■ Aim of the exercise
Please rewrite the rows below with every "Instruction" changed to "Goal" and nothing else altered.

■ Data lines
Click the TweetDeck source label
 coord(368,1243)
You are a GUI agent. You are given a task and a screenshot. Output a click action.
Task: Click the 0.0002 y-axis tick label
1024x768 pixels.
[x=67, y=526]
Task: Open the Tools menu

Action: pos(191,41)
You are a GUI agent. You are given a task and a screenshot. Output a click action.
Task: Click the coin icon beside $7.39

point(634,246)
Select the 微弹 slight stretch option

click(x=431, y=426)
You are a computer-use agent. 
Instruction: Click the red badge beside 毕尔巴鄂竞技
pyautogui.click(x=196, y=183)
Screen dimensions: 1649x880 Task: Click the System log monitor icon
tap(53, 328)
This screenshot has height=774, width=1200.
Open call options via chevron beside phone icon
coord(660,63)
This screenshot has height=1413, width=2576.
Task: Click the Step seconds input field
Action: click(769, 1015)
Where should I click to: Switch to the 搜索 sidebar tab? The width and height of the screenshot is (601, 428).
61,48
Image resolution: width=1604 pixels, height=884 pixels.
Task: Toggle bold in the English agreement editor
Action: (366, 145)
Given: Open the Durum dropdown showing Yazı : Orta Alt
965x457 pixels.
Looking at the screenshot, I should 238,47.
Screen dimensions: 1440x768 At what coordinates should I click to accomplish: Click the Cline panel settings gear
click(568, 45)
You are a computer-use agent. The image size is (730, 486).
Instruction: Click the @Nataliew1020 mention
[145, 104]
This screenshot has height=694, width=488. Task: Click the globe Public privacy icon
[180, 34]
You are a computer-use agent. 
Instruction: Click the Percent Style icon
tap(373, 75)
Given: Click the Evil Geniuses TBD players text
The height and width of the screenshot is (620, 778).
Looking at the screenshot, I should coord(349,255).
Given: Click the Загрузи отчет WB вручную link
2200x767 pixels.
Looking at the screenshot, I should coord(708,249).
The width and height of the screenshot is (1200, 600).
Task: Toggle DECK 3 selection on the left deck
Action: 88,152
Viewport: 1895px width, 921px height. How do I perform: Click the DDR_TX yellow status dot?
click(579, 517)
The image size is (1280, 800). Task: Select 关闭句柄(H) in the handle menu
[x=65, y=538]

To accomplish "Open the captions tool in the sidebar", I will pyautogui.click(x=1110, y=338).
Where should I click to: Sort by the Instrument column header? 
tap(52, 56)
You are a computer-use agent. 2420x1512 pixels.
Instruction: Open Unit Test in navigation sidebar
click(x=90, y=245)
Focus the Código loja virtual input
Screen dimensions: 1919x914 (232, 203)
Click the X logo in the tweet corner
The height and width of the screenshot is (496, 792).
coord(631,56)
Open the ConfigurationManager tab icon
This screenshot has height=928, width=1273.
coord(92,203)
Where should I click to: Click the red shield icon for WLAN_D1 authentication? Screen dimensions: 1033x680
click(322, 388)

■ Final result
Click the TweetDeck source label
 coord(368,1243)
You are a GUI agent. You are given a task and a screenshot. Output a click action.
Task: Click the 0.0002 y-axis tick label
1024x768 pixels.
[x=67, y=526]
Task: Open the Tools menu

Action: pos(191,41)
You are a GUI agent. You are given a task and a screenshot. Output a click action.
Task: Click the coin icon beside $7.39

point(634,246)
Select the 微弹 slight stretch option

click(x=431, y=426)
You are a computer-use agent. 
Goal: Click the red badge beside 毕尔巴鄂竞技
pyautogui.click(x=196, y=183)
Screen dimensions: 1649x880 Task: Click the System log monitor icon
tap(53, 328)
This screenshot has height=774, width=1200.
Open call options via chevron beside phone icon
coord(660,63)
This screenshot has height=1413, width=2576.
Task: Click the Step seconds input field
Action: click(769, 1015)
Where should I click to: Switch to the 搜索 sidebar tab? The width and height of the screenshot is (601, 428).
61,48
Image resolution: width=1604 pixels, height=884 pixels.
Task: Toggle bold in the English agreement editor
Action: (366, 145)
Given: Open the Durum dropdown showing Yazı : Orta Alt
965x457 pixels.
Looking at the screenshot, I should 238,47.
Screen dimensions: 1440x768 At what coordinates should I click to accomplish: Click the Cline panel settings gear
click(568, 45)
You are a computer-use agent. The image size is (730, 486).
Goal: Click the @Nataliew1020 mention
[145, 104]
This screenshot has height=694, width=488. Task: Click the globe Public privacy icon
[180, 34]
You are a computer-use agent. 
Goal: Click the Percent Style icon
tap(373, 75)
Given: Click the Evil Geniuses TBD players text
The height and width of the screenshot is (620, 778).
Looking at the screenshot, I should coord(349,255).
Given: Click the Загрузи отчет WB вручную link
2200x767 pixels.
Looking at the screenshot, I should coord(708,249).
The width and height of the screenshot is (1200, 600).
Task: Toggle DECK 3 selection on the left deck
Action: 88,152
Viewport: 1895px width, 921px height. How do I perform: Click the DDR_TX yellow status dot?
click(579, 517)
The image size is (1280, 800). Task: Select 关闭句柄(H) in the handle menu
[x=65, y=538]

To accomplish "Open the captions tool in the sidebar", I will pyautogui.click(x=1110, y=338).
Where should I click to: Sort by the Instrument column header? 
tap(52, 56)
You are a computer-use agent. 2420x1512 pixels.
Goal: Open Unit Test in navigation sidebar
click(x=90, y=245)
Focus the Código loja virtual input
Screen dimensions: 1919x914 (232, 203)
Click the X logo in the tweet corner
The height and width of the screenshot is (496, 792).
coord(631,56)
Open the ConfigurationManager tab icon
This screenshot has height=928, width=1273.
coord(92,203)
Where should I click to: Click the red shield icon for WLAN_D1 authentication? Screen dimensions: 1033x680
click(322, 388)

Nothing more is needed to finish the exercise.